Далеко не вся собранная Смитом информация была точна – и, как он сам признавал, он совершенно проглядел поначалу ранние признаки немецких ракетных разработок. Он также давал совершенно неверные прогнозы о масштабах конфликтов между нацистами и армией, а также о «реалистичной и сдержанной внешней политике Гитлера», как он выражался в 1937 г. Но в целом типичные отчеты Смита Вашингтону показывали, что полезного успела обнаружить его команда. И репутация Смита как самого информированного атташе в Берлине в вопросах люфтваффе была вполне заслуженной, а он всегда благодарил за это Линдберга, который так много сотрудничал с ним и открыл ему так много дверей.
В 1938 г. на приеме в британском посольстве государственный секретарь Ватикана кардинал Пачелли, ранее служивший в Германии папским нунцием, прислал Смиту помощника с приглашением на разговор. «Я был ошарашен… когда он на прекрасном английском языке стал расспрашивать меня об уровне готовности люфтваффе, – вспоминал он. – Один из запомнившихся мне вопросов звучал так: что мы, американцы, думаем о новом немецком двухмоторном истребителе “Мессершмитт-110”?». Год спустя Пачелли был избран папой и принял имя Пий XII.
Среди людей, которыми окружал себя Гитлер, Путци Ганфштенгль занимал особое место – которое его очень устраивало. Дело было не только в том, что его мать была американкой и что он, в отличие от остального окружения Гитлера, учился в Гарварде. В дальнейшем он всем рассказывал, что старался сделать Гитлера более образованным и цивилизованным, но все его попытки разбивались о сопротивление окружавших Гитлера радикалов. «Я чувствовал, что бешеные экстремисты из партии снова вцепились в него, так что аргументы более разумных из нас оказывались бессильны» – это типичный отрывок из его мемуаров.
Стоит обратить внимание на слова «более разумных из нас». На деле разумным он считал только себя. Когда Джон Толанд, биограф Гитлера, в 1970 г. брал интервью у Ганфштенгля, то спросил его, были ли в окружении Гитлера умные люди.
– Нет! – рявкнул тогда Путци.
Ганфштенгль также утверждал, что у него все больше росли сомнения относительно гитлеровского руководства. «Меня могут спросить, отчего я так долго продолжал иметь с ним дело, несмотря на все сомнения в его подходе и намерениях, – писал он. – Я был очень идеалистичным национал-социалистом, тут уж ничего не скажешь».
Хотя многие жившие в Берлине американцы, особенно корреспонденты, которым Путци был нужен для получения доступа к Гитлеру, полагали его полезным контактом (а некоторые вроде Лохнера из Associated Pressдаже и другом), другие относились к нему с подозрением и неодобрением. Даже Виганд, давний корреспондент Hearst, часто пользовавшийся помощью Ганфштенгля для выхода на Гитлера, вступил в пару неприятных разговоров с Путци после прихода Гитлера к власти. В записке от 23 октября 1933 г. Виганд писал, что Ганфштенгль жаловался ему на Гитлера, который винил Путци в том, что американский корреспондент стал одним из его «худших оппонентов». Были также и финансовые конфликты. По корреспонденции Виганда можно понять, что раньше Путци брал гонорары за статьи, для которых он давал материал или помогал как-то иначе, хотя после прихода Гитлера к власти Ганфштенгль собирался вернуть часть денег.

|---|

Какое имя, согласно отрывку, принял кардинал Пачелли после избрания папой? Опирайтесь только на сведения из отрывка.

**Раздел данных**

|---|

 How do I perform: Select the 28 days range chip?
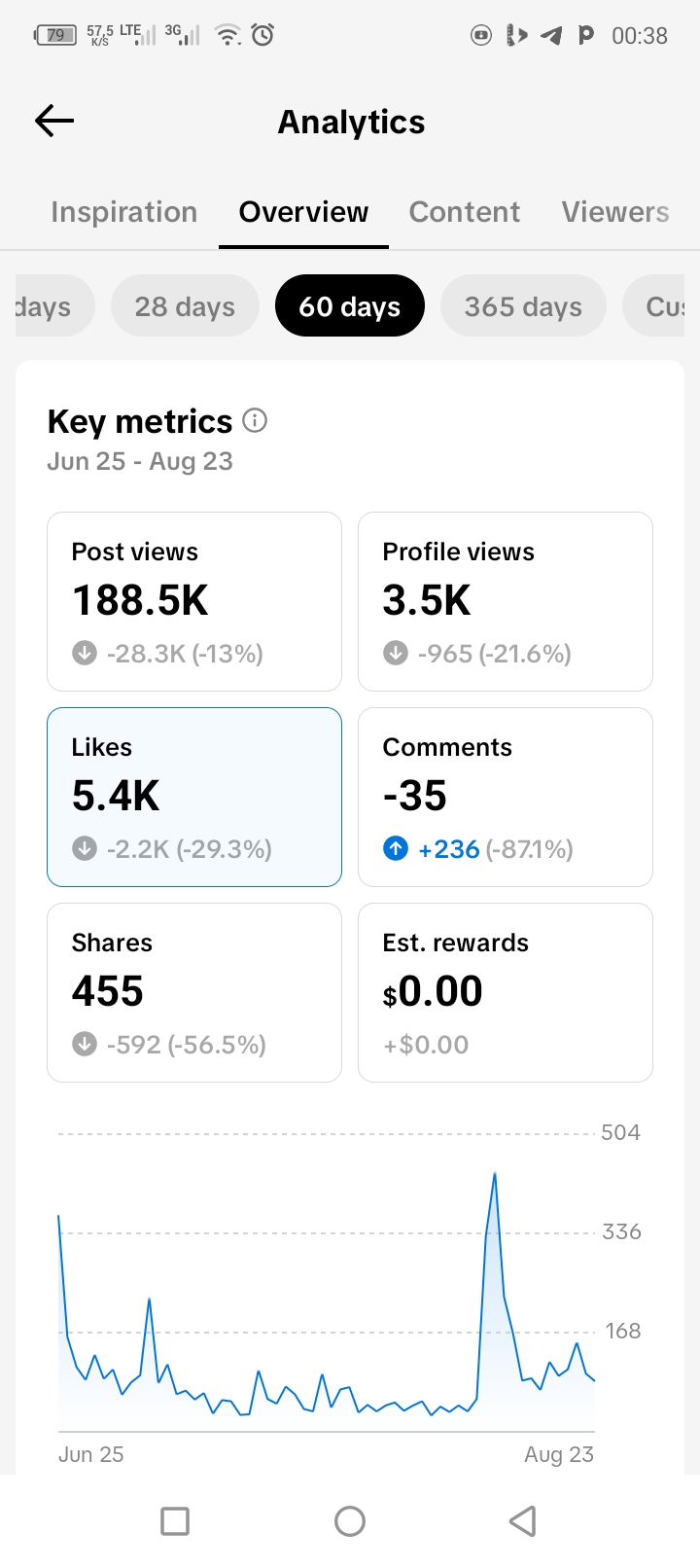click(x=185, y=306)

|---|

**Решение**
Пий XII.